What's next for AI?
2024-12-03 | tags: thoughts strategy
A road in a wooded area, with signs indicating upcoming bends and turns.  Photo by Megan Lee on Unsplash.

(Photo by Megan Lee on Unsplash)

It's said that predictions are a fool's game. That doesn't stop people from trying to predict what's next for (The Field We Currently Call) AI. I know this because they often ask me for my take.

I've thought about this question a lot. I even wrote about it in Structural Evolutions in Data, charting the many expressions of the field's overarching theme – "analyzing data for fun and profit." While it's made for some fun thought experiments, the lesson I've learned is to not make too many plans around it. There are better ways to prepare for AI's future.

Read on to understand why, and to learn how I answer "what's next for AI?" these days.

The long road is hazy

Such predictions are too easy to get wrong over the longer horizon. Case in point: in the Structural Evolutions article I posited that simulation would be next out of the AI starting gate. It was not. (It might still be someday! But if you were placing bets based on that idea, and pouring resources into building a business, you would not be happy right now.) Generative AI took on a life of its own, surprising many industry professionals in the process. Myself included.

How does this kind of unexpected change happen? Keep in mind that any number of social or economic forces can upset that "sure thing." Add someone's weekend hack project and an entire industry can crop up, seemingly out of nowhere. It doesn't matter if the dethroned champion was the logical choice; logic only gets a small vote in deciding the future.

Since the future can change direction at any moment, it doesn't serve you well to try to prepare too much in advance. Long-range plans often remain just that: plans.

Peering around corners

Plenty of companies were caught off-guard by the rise of e-commerce, cloud, or the various waves of the data field. They're understandably nervous about getting left behind – or worse yet, steamrolled – by the next tech advance. What can they do?

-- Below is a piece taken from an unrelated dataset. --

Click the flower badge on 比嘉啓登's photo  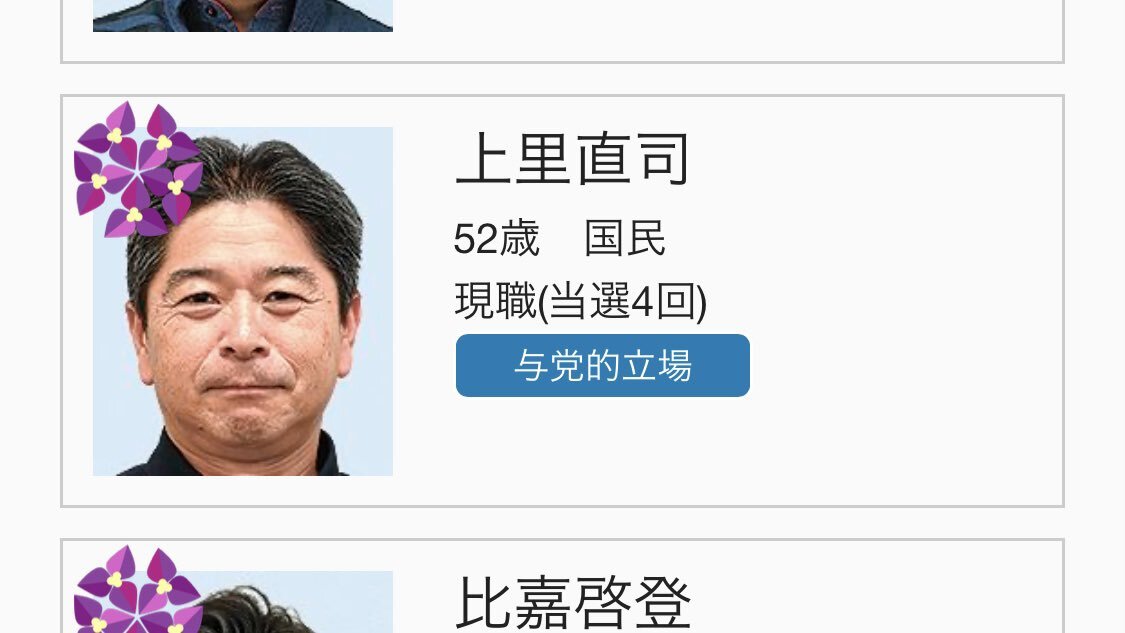click(x=138, y=589)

The solution is to be self-aware, be flexible, and stay alert. That's how you make the most of the changes on the road ahead.

Very few businesses saw the power of large-scale, LLM-powered generative AI at first. But imagine the executives who got one look at Midjourney or Dall-E and wondered: "what if I had access to a magic image-generation machine?" Now imagine those same executives months later, when ChatGPT came along. "What if I could generate natural text with a few keystrokes? What would that do for my business?"

You can do the same. This can be as lightweight as staying up to date on the news, or as formal as establishing a special team to keep an eye on the (near-)future. And if you have a formal risk management department, they're a good place to start. They're probably doing this already, just on the side.

You can try some scenario exercises for good measure. For example: "if the cost of [some tool we rely on] suddenly plummets, what do we do?" "Imagine a new technology comes along and eliminates the need for our core offering. How would we adapt? Would we fold, change direction, or find ways to embrace that technology to reduce our internal costs?"

If you are vigilant and agile, you don't have to make long-range plans. You can prepare for those shorter-term shifts that are coming just around the bend

This approach takes a lot of work but it pays off. Not only will you make the most of the next Hot New Thing™ , you'll reduce the chances of overinvesting in something that doesn't take off.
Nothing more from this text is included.